» **Your instructions**: Which lines of the records contain the word "will"? Copy each one.

[Saved data entries]
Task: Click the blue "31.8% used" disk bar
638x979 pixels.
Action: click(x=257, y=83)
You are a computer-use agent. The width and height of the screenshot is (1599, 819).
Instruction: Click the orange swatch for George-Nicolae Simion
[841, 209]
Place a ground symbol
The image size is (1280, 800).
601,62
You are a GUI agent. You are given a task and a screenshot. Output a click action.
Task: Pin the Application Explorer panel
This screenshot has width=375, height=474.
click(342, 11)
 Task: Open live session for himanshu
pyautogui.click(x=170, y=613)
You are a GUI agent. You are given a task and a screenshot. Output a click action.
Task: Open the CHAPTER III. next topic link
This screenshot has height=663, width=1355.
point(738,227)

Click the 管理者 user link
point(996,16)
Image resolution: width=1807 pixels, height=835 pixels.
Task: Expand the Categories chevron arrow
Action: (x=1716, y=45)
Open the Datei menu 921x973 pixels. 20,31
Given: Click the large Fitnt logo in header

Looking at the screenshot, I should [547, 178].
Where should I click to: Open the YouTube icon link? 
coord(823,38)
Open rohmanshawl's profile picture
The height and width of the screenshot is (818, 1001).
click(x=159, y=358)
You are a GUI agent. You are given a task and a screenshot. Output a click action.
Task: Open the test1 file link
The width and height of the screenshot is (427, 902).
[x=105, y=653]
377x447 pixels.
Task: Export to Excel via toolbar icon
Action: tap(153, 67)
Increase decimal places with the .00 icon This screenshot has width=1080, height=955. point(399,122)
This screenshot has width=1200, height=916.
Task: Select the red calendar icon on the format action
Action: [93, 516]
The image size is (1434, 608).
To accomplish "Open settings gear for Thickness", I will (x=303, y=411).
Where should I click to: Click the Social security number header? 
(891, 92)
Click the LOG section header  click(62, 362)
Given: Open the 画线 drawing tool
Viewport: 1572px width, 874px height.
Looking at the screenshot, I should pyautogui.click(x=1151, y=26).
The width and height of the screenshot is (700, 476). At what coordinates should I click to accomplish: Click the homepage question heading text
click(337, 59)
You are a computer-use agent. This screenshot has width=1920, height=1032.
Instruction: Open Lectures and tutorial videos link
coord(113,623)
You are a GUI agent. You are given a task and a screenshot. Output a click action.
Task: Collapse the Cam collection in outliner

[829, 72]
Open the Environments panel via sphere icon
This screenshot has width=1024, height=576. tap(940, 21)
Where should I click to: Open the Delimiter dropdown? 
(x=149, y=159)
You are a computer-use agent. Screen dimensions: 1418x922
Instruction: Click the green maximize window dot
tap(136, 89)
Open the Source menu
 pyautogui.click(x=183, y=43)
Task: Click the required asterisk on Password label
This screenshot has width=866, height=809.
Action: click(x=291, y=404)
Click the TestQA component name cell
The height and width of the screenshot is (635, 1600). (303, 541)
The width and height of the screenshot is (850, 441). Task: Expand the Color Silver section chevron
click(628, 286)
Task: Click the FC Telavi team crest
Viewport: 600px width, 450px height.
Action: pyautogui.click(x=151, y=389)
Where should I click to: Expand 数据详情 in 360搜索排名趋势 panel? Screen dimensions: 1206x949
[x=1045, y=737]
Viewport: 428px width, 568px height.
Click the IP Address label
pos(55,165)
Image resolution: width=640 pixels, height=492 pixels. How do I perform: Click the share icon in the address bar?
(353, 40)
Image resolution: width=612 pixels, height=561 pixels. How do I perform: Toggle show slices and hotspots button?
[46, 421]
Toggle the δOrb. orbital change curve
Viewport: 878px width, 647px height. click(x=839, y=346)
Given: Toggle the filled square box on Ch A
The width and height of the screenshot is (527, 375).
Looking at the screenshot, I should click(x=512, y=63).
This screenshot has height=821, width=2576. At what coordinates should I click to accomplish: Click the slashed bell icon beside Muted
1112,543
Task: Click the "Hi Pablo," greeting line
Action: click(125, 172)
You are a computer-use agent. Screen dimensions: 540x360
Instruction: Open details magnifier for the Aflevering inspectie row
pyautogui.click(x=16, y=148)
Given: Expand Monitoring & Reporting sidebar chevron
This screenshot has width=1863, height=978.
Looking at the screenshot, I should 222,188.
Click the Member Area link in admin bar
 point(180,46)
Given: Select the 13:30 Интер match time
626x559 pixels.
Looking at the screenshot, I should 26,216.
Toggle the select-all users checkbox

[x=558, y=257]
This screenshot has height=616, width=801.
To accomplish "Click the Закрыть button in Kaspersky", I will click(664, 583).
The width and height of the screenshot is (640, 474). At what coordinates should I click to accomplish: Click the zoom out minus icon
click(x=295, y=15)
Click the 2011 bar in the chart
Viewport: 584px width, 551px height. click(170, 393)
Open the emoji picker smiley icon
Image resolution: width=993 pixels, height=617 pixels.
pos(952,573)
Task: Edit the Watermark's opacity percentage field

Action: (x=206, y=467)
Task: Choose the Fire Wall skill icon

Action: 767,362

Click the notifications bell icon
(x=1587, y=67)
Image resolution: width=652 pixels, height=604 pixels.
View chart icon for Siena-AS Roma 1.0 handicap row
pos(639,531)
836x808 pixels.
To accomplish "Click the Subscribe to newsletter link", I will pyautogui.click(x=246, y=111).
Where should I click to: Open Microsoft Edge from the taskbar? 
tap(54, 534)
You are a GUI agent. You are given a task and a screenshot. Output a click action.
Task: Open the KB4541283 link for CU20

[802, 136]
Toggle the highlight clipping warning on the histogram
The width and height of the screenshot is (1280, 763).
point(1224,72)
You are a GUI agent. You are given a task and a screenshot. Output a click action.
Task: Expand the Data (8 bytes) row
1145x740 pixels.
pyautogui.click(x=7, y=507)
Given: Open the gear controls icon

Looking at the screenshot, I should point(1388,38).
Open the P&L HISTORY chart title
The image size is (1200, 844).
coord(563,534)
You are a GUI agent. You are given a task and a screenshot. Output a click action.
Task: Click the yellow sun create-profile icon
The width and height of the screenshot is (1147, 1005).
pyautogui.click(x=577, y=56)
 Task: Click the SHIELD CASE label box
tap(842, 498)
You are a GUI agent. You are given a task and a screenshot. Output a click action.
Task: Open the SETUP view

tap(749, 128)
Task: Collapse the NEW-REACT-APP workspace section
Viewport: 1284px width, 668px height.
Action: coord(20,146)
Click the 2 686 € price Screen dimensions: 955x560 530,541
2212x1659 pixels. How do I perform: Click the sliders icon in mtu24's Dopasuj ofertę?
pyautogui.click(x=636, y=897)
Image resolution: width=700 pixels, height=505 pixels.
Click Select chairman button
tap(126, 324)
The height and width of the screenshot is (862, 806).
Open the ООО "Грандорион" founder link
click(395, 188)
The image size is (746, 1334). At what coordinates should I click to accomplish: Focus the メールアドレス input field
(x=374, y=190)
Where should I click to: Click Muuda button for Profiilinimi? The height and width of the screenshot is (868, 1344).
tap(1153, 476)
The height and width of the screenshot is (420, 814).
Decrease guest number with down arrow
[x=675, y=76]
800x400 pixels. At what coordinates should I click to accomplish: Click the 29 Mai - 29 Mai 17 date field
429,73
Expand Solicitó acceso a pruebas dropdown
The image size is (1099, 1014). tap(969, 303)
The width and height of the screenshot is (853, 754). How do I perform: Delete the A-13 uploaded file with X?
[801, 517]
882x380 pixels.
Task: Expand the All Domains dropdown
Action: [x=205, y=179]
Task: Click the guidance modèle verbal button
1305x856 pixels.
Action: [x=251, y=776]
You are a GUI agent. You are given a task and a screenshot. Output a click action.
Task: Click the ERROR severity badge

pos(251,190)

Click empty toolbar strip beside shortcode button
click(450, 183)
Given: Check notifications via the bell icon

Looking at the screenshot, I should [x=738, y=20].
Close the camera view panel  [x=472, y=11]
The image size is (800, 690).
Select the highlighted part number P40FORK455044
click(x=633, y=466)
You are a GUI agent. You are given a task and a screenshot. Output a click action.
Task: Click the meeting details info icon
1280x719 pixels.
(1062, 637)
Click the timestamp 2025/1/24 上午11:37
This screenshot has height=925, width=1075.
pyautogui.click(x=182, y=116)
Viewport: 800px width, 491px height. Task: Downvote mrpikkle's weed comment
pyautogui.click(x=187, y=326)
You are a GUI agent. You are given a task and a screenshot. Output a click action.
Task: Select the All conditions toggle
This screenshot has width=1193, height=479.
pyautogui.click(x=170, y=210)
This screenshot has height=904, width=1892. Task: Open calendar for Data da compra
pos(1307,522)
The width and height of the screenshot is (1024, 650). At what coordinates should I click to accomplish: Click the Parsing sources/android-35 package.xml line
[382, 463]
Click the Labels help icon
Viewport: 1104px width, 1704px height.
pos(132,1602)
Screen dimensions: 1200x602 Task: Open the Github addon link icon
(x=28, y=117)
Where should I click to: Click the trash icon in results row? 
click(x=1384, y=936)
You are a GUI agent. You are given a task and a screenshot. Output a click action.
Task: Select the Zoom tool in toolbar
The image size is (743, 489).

» **Solution**:
To accomplish "Open settings gear for Thickness", I will (x=303, y=411).
To accomplish "Click the Закрыть button in Kaspersky", I will click(664, 583).
To accomplish "Click the Subscribe to newsletter link", I will pyautogui.click(x=246, y=111).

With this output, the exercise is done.